The French Republic had to be built but then it had to be preserved. Its very attempts to conserve itself in the face of constant instability however, is what creates the tension and magic of France.

notre dame france rebuilt
Preliminary work begins in the Notre-Dame Cathedral, three months after a major fire, in Paris, France July 17, 2019. Credit: REUTERS / Alamy Stock Photo.

On my visit to Paris to cover the second round of the Presidential election I stayed in an apartment just around the corner from the Metro station ‘Crimée’, consecrated in 1910 to commemorate the Crimean War a couple of stops away from Metro ‘Stalingrad’. It takes just a few minutes to cross from the nineteenth to the twentieth century. The terminus of the line is station ‘8 Mai 1945’ (Victory in Europe day). By contrast, in London, tube stops are generally named after the part of London they happen to be in: Aldgate station is found in Aldgate, East London. Aldgate was built on the site of a gate in the old city’s wall. Old Street got its name from a Roman road which ran out to Colchester. Bank station serves the Bank of England.

Sometimes I think there really is something to the cliché that the English are a fundamentally empirical people, who prefer the simple, quiet life, while Continentals live in elegant abstractions. We have to see things to believe them; the French see what they want to believe.

For the motion: Isn’t a pint of beer just right while a half-litre is too small and a litre too big? Who actually knows how long a metre is?

Against the motion: Of course, France’s story takes in great historical transformations, but it also includes powerful continuities.

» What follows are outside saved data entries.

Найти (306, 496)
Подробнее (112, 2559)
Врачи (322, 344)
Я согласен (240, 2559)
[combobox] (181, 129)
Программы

The Revolutionary project and the modern secular state co-exist with other forms of national belonging, including an older Catholic France, which shows its face in moments of crisis. When Notre-Dame went up in flames in 2019, this sacred heart of French Catholicism, home to the nation’s most revered relic, the Crown of Thorns, an object of veneration for close to sixteen centuries, all of France wept.

According to the nineteenth century historian Ernest Renan’s famous formulation, a nation’s soul is made up of two halves: ‘a rich legacy of memories’ and ‘present-day consent, the desire to live together’. I would add that one of the special qualities of French life, indeed one of its most magical qualities, is the creative friction at work in the national spirit. The Republic had to be built. But then it had to be preserved. The second project inevitably rubs up against the spirit of the first. A new society cannot have its foundations in the rubble of the old — it is a society that must keep running just to stand still.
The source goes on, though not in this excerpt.